Many previous studies have shown that lesions of the peripheral vestibular system result in spatial memory deficits and electrophysiological dysfunction in the hippocampus. Given the importance of glutamate as a neurotransmitter in the hippocampus, it was predicted that bilateral vestibular deafferentation (BVD) would alter the expression of NMDA and AMPA receptors in this area of the brain.

Methods: The expression of the NR1, NR2A, NR2B, GluR1, GluR2, GluR3 and GluR 4 glutamate receptor subunits, as well as calmodulin kinase IIα (CaMKIIα) and phosphorylated CaMKIIα (pCaMKIIα), was measured in the rat CA1, CA2/3 and dentate gyrus (DG) subregions of the hippocampus, at 24 h, 72 h, 1 week, 1 month and 6 months following BVD, using western blotting. In the 6 month group, half of the animals underwent spatial forced alternating training in a T-maze.

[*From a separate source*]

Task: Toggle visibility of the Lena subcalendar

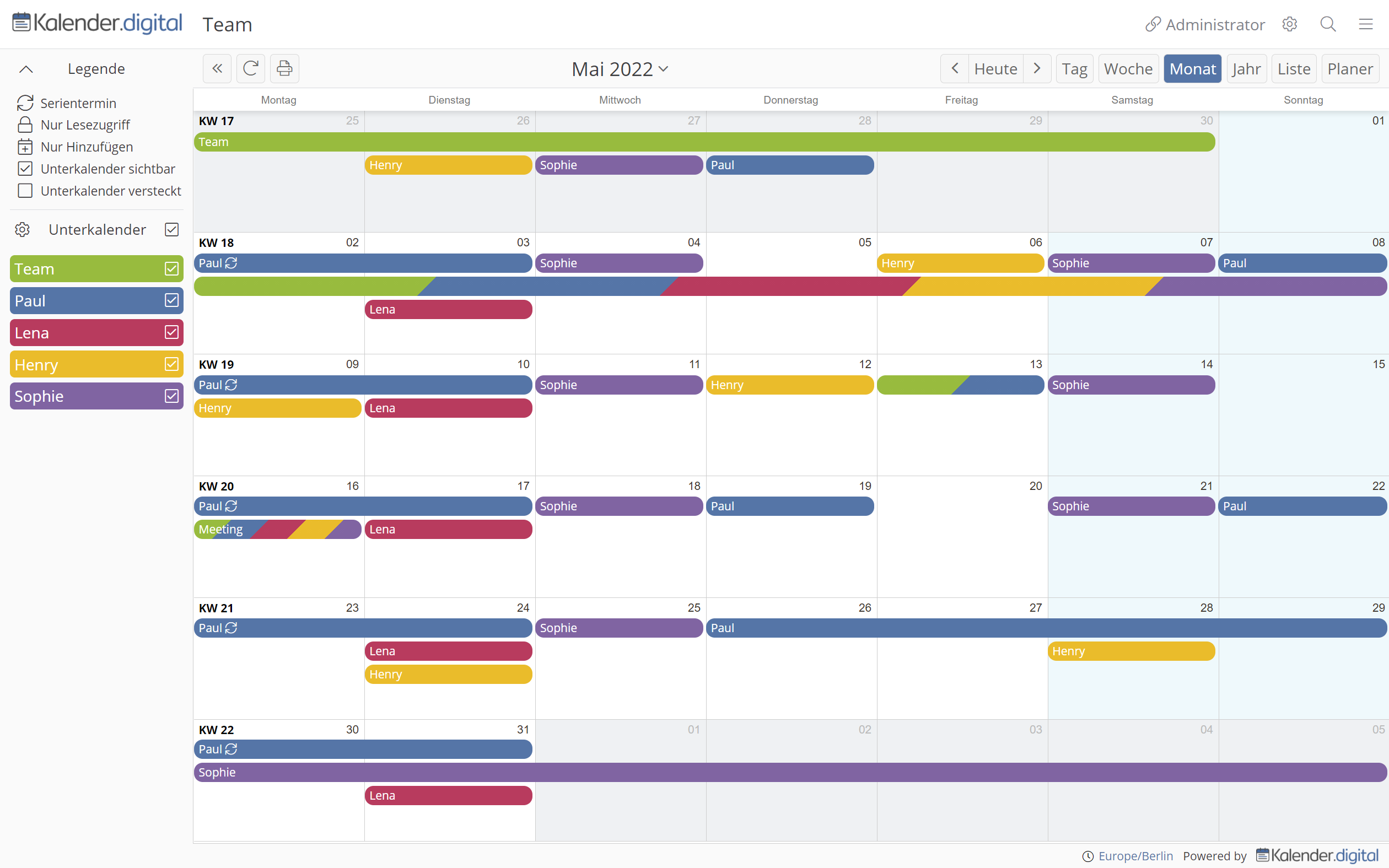Action: pos(171,332)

Results and discussion: For the 24 h, 72 h, 1 week and 1 month data, there was no significant effect of surgery for any hippocampal subregion. However, for the 6 month data set, T maze training had a significant effect independently of surgery. The results of these experiments suggest that BVD is not associated with large changes in glutamate receptor subunit or CaMKIIα expression in the rat hippocampus, at least in terms of both the intra-cytoplasmic and membrane receptor subunits together, that western blotting can measure. However, spatial training-associated increases in glutamate receptor and CaMKIIα expression can be induced in BVD rats with impaired spatial performance. Therefore, the neurophysiological changes underlying BVD-induced spatial learning and memory deficits are more likely to be due to up and down regulation or changes in affinity/efficacy of glutamate receptors at the membrane level than changes in subunit transcription and transduction at the intra-cytoplasmic level.

Figure 1. Mean normalized density of expression of NR1, NR2A, NR2B, GluR1, GluR2, GluR3, GluR4, CaMKIIα and pCaMKIIα in the CA1, CA2/3 and DG regions of the hippocampus at 24 h, 72 h and 1 week following BVD or sham surgery.

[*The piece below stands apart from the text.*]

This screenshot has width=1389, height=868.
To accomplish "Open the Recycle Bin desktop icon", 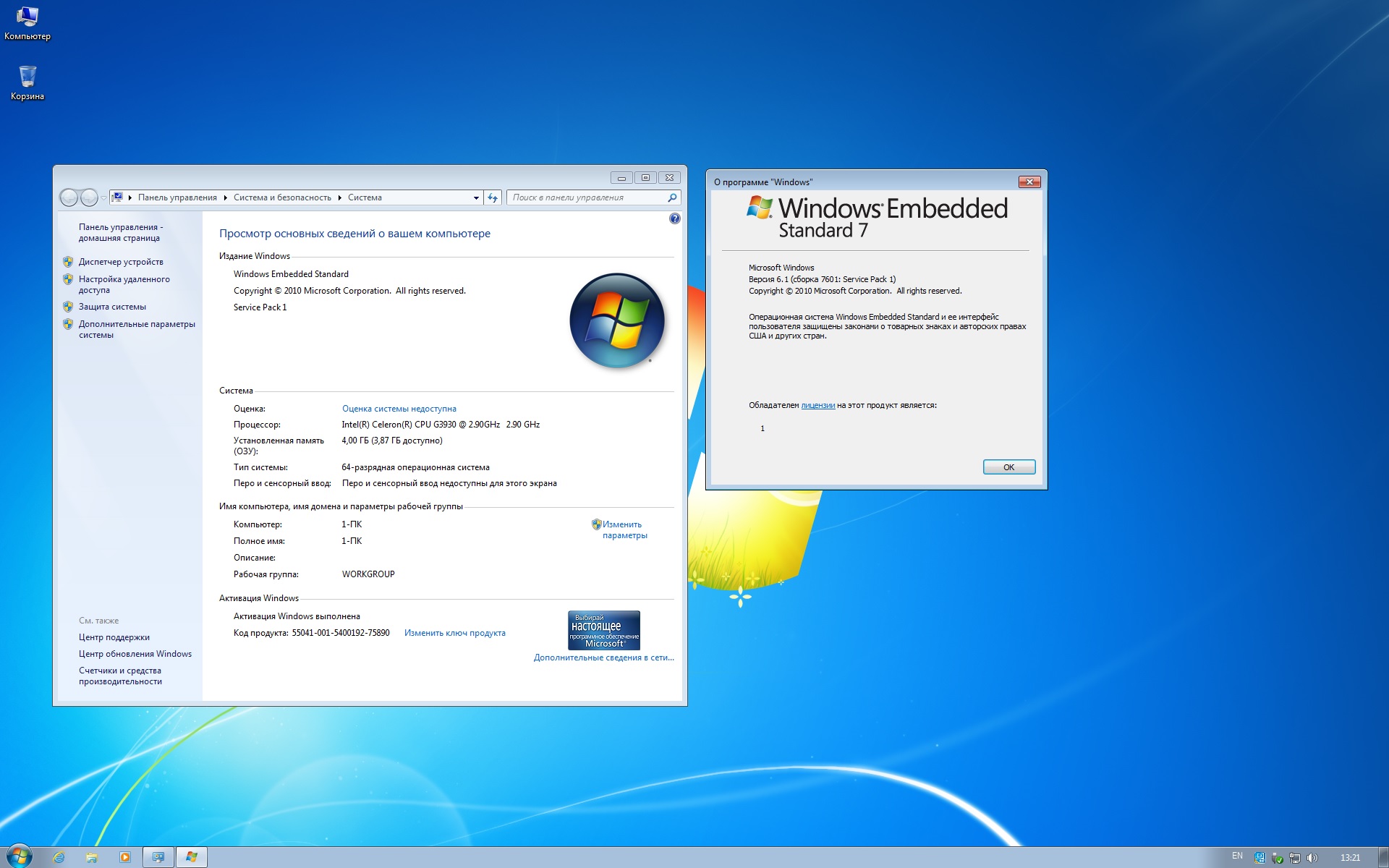I will click(x=27, y=82).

Error bars represent 95% confidence intervals for the mean.

Figure 2. Mean normalized density of expression of NR1, NR2B, GluR1, GluR2, GluR3, CaMKIIα and pCaMKIIα in the CA1, CA2/3 and DG regions of the hippocampus at 6 months following BVD or sham surgery for animals trained in a T maze or not trained in a T maze.

Error bars represent 95% confidence intervals for the mean.

Figure 3. Example of western blots for CamKIIα and pCaMKIIα in CA2/3 for the BVD (‘B’) and sham (‘S’) animals that received T maze training or no T maze training at 6 months post-op.

‘IS’ is the internal standard and β-actin (‘Actin’) is also shown.

Figure 4. Cluster analysis, using the correlation coefficient distance and Ward’s minimal variance algorithm, on the neurochemical data at 6 months post-op. for the CA1, CA2/3 and the DG data together, showing the relationship between the different neurochemical variables as z scores (zCaMKII etc) for the sham (A) and BVD (B) animals.

Note that there is no difference between the clusters for the sham and BVD animals.

Figure 5. Cluster analysis, using the correlation coefficient distance and Ward’s minimal variance algorithm, on the neurochemical data at 6 months post-op. in CA2/3, showing individual animals according to training (T maze or no T maze).

Note that the neurochemical data for CA2/3 can completely distinguish the trained from the non-trained animals.